In mezzo poi ci sono gli intellettuali che rispetto al passato sono stati abbastanza defilati. Non trova?
«Ci sono ragioni quasi antropologiche alla base di questo silenzio. L’intellettuale di sinistra si sente in imbarazzo più di tutti, quando la Sinistra è al Governo. Nonostante siano state fatte leggi civili storiche, ci si sente come imbavagliati. Ora, anche se può sembrare una battuta, siamo finalmente nel posto giusto: possiamo tornare a criticare, a dire quello che non ci piace, mentre eravamo a disagio a stare in difesa. Il referendum ne è un esempio lampante».
In che senso?
«Io l’ho votato anche se magari non era perfetto, ma gli intellettuali di sinistra, certi padri della patria hanno reagito in maniera scomposta andando persino contro quelle che erano le loro convinzioni sino al giorno prima. Per anni ho sentito urlare contro il bicameralismo (vecchia battaglia del Pci), poi all’improvviso è diventato il valore imprescindibile della democrazia. Questo dimostra che alle élite piace parlare di rivoluzione, ma non vogliono farla perché dopo non saprebbero più vivere senza invocarla».

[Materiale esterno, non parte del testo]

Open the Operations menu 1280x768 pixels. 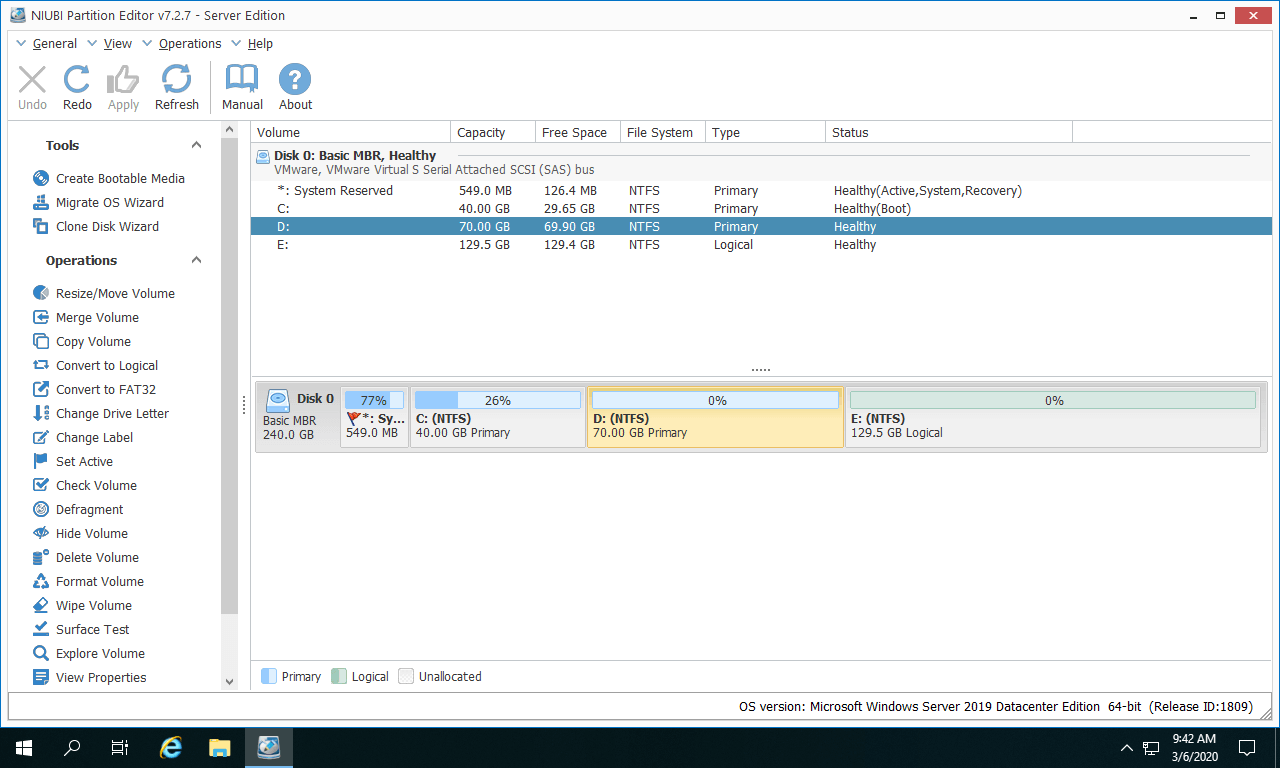click(x=190, y=43)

In quest’ottica c’è stato anche un atteggiamento elitario nei confronti degli elettori di 5Stelle e Lega?
«Non si può dire agli elettori che sono cretini, atteggiamento che da Sinistra abbiamo dal 1994. O la pensate come noi che siamo nel GIUSTO, scritto tutto maiuscolo, o siete degli ignoranti. Il compito della politica è spiegare con pazienza quello che accade e i rimedi che si possono adottare. Prendiamo l’immigrazione: avere paura è un diritto, e anche se non fosse un diritto, è un fatto. Allora bisogna mettere regole, norme, produrre idee chiare e moderne, prima che vincano quelle sbagliate e cattive. Non basta dire: accogliere è giusto e questo può bastare. E lo stesso vale per l’enorme problema del lavoro, per i giovani che si sentono esclusi. La Sinistra si è limitata a dire siamo nel giusto e se non ci votate peggio per voi. Poi si sono fatte scissioni per dire cose ancora più giuste ed essere sicuri di perdere per non metterle in atto».

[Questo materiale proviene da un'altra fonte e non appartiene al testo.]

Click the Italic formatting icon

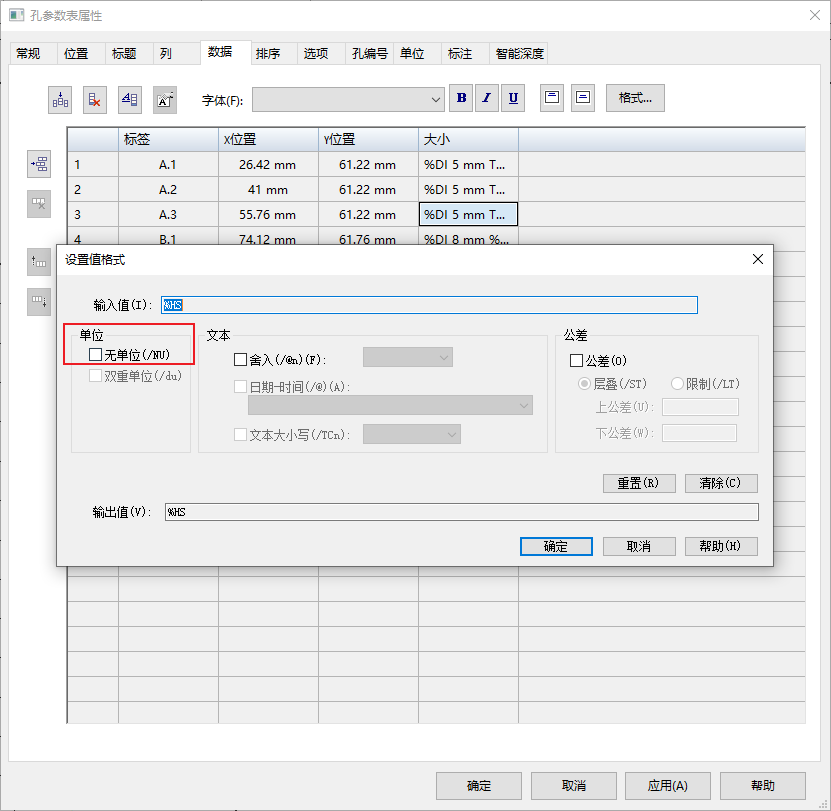pos(487,98)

Lei è stato un sostenitore di Renzi, come ha potuto l’ex premier dilapidare un consenso così grande in così poco tempo?
«Ha sbagliato a insistere sul referendum anche quando era ormai chiaro che aveva contro tutto l’arco parlamentare e buona parte del suo partito. Ha sbagliato subito dopo a concentrarsi sulla battaglia nel Pd, andando avanti a testa bassa, con la scusa di aver rivinto le maledette primarie. Avrebbe dovuto accogliere tutti, facendo una politica condivisa. C’è da dire anche che da un certo punto in poi l’unico interesse nel suo partito era quello di farlo fuori. E ci sono riusciti».
Da dove si può ripartire oggi?
«Si deve ricostruire il partito a partire dai temi storici della Sinistra. Devono rientrare quelli di LeU, e il Pd deve accogliere tutte le idee, farne una sintesi riformista e progressista con un segretario che sia garante di tutti. Quindi un segretario eletto in un congresso vero, di idee, e che rappresenti tutti».

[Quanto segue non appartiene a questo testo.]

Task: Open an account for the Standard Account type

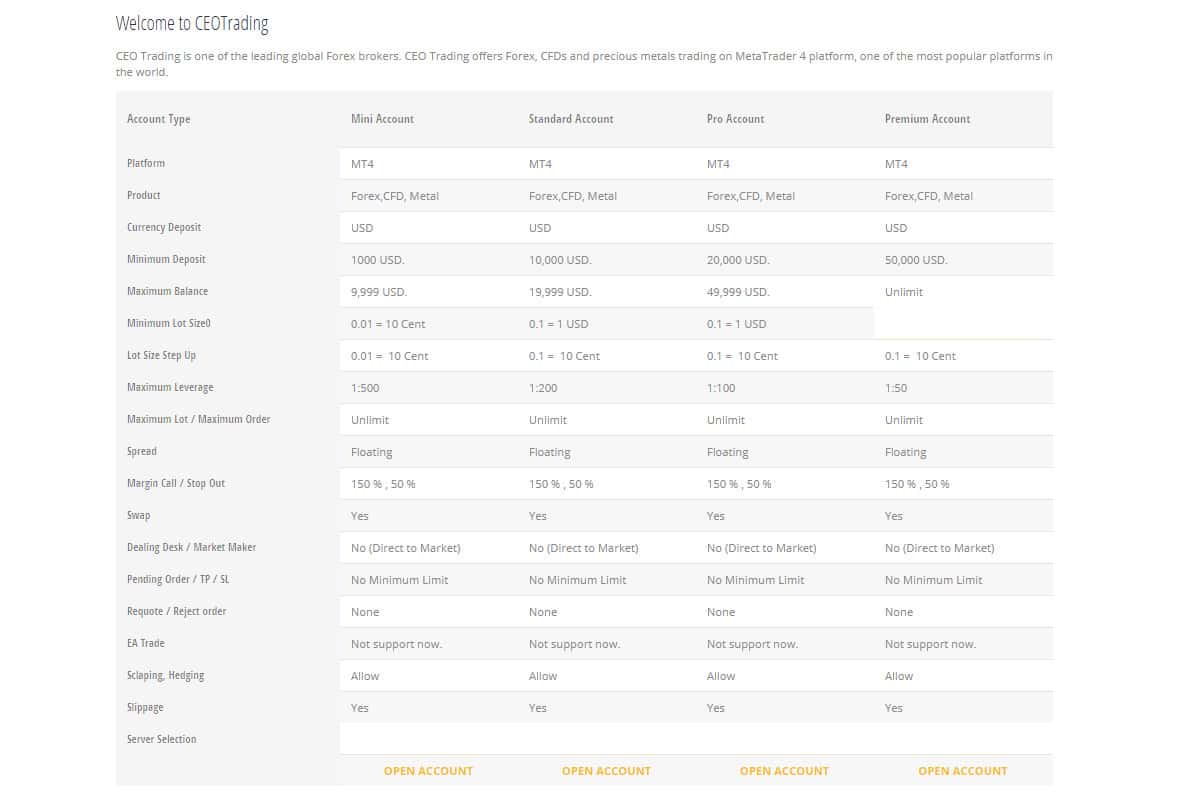Action: [x=606, y=771]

E forse recuperare anche quel po’ di autoironia che lei racconta bene nel suo libro e che è andata perduta. Non trova?
«Quando si combatte tra fratelli, il sorriso diventa ghigno, anche la satira diventa di parte per sbeffeggiare il tuo nemico interno. Ma ora sono convinto andrà meglio».
Come?
«Dal 5 marzo siamo tutti più sereni, la sconfitta è nel nostro Dna e finalmente ci sentiamo a nostro agio e torneremo a sorridere».